岡部氏は「JPYCとSANAE TOKENは全く違う」と主張した

こうした混乱の中で岡部氏は、自社のJPYCがSANAE TOKENと同列に扱われることへ強い危機感を示した。3月6日に公開したnoteで岡部氏は、「JPYCとSANAE TOKENは全く違います」と明言し、JPYCは資金決済法に基づく電子決済手段であり、101%裏付資産を倒産隔離する規制の下で運営されると説明した。また、JPYC株式会社は資金移動業登録を受けた事業者であり、利用者保護を前提とした制度枠組みの中で運営していると強調している。

岡部氏が問題視したのは、単にSANAE TOKENそのものではない。ユーザーが示した3月10日のX投稿では、岡部氏は「JPYC株式会社は日本円ステーブルコイン(電子決済手段)JPYCを唯一許認可を取得し発行しています」とした上で、「SANAE TOKENのせいでJPYCまで暗号資産の1種と見られ風評被害、誹謗中傷されています」と訴えている。すなわち岡部氏の主張の核は、規制準拠型の事業と無登録のミームコイン的案件を混同することへの異議申し立てにあったと読める。

溝口氏は「粘着」「しつこい」と反発した

これに対し溝口氏は、岡部氏の発信を制度論として受け止めるよりも、個人的な攻撃として反発した。3月10日の公開投稿では、「おまえ、ずっと粘着してくるけど、さすがにしつこいぞ」と投稿し、「的外れなことばかり書いていて」「DMにおれが返事をしなかったことを根に持ってんの?」などと応酬していることが検索結果上で確認できる。

この時点で両者の議論は、トークン設計や制度上の整理から外れ、人格や動機への非難を含む様相を強めた。
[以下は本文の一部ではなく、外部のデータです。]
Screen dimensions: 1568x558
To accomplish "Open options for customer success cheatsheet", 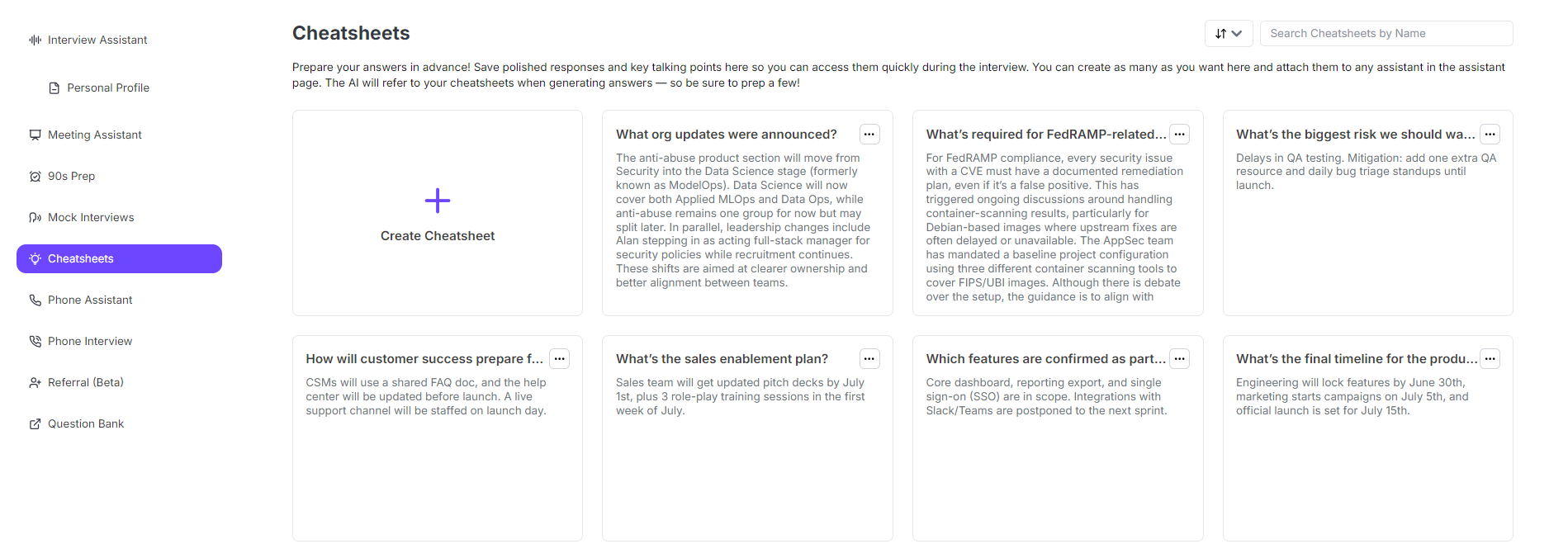I will [x=560, y=359].
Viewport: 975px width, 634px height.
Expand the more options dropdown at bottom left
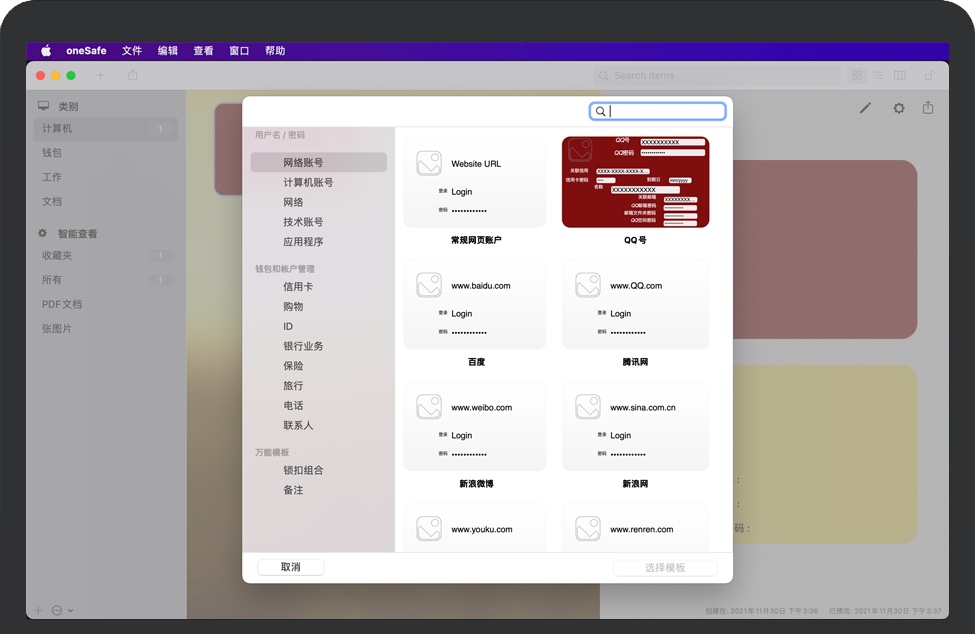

ただし、DMや過去の関係性をめぐる部分は当事者の主張であり、現時点で第三者が客観的に裏付けた情報は確認できていない。確認できる事実は、岡部氏が「風評被害」を訴え、溝口氏が「粘着」「しつこい」と公に反発したという点である。

対立の本質は「感情論」ではなく「信用の衝突」である

今回の対立を単なるSNS喧嘩として片付けるのは正確ではない。岡部氏の立場から見れば、JPYCは法制度に基づく電子決済手段であり、裏付資産・登録・監査といった信用装置の上に成り立つ事業である。そのため、首相名を冠しながら本人が関与を否定したトークン騒動と同列に語られること自体が、自社と業界全体への毀損行為に映ったとしても不自然ではない。

一方の溝口氏側には、炎上の渦中で批判が集中する中、外部からの制度的批判まで加わったことへの強い反発があったとみられる。ただし、少なくとも公開情報ベースでは、溝口氏の反論はJPYCとSANAE TOKENの制度上の違いを具体的に論破する方向ではなく、岡部氏の言動や姿勢への批判に軸足が置かれていた。結果として議論は噛み合わず、対立だけが可視化された格好である。

SANAE TOKEN騒動が示した教訓

この一件が示したのは、日本のWeb3市場において「トークンはすべて同じではない」という当たり前の線引きが、なお十分に共有されていないという現実である。高市首相は自ら関与を否定し、金融庁は利用者保護の観点から実態把握に言及し、発行元側はプロジェクト中止を表明した。そこへ岡部氏が「別物である」と声を上げ、溝口氏が反発したことで、名称のインパクト、制度設計、説明責任、既存プレイヤーへの風評被害という論点が一気に噴出した。

現時点で、法的評価や責任の最終的な切り分けはまだ確定していない。しかし、少なくとも公開情報から言えるのは、今回の溝口氏と岡部氏の対立は、個人の好き嫌いを超えて、日本のWeb3業界における「信用をどう作り、どう守るか」をめぐる衝突であったということである。

SANAE TOKEN騒動は一過性の炎上では終わらず、今後の国内トークン設計や広報のあり方にも影響を残す可能性が高い。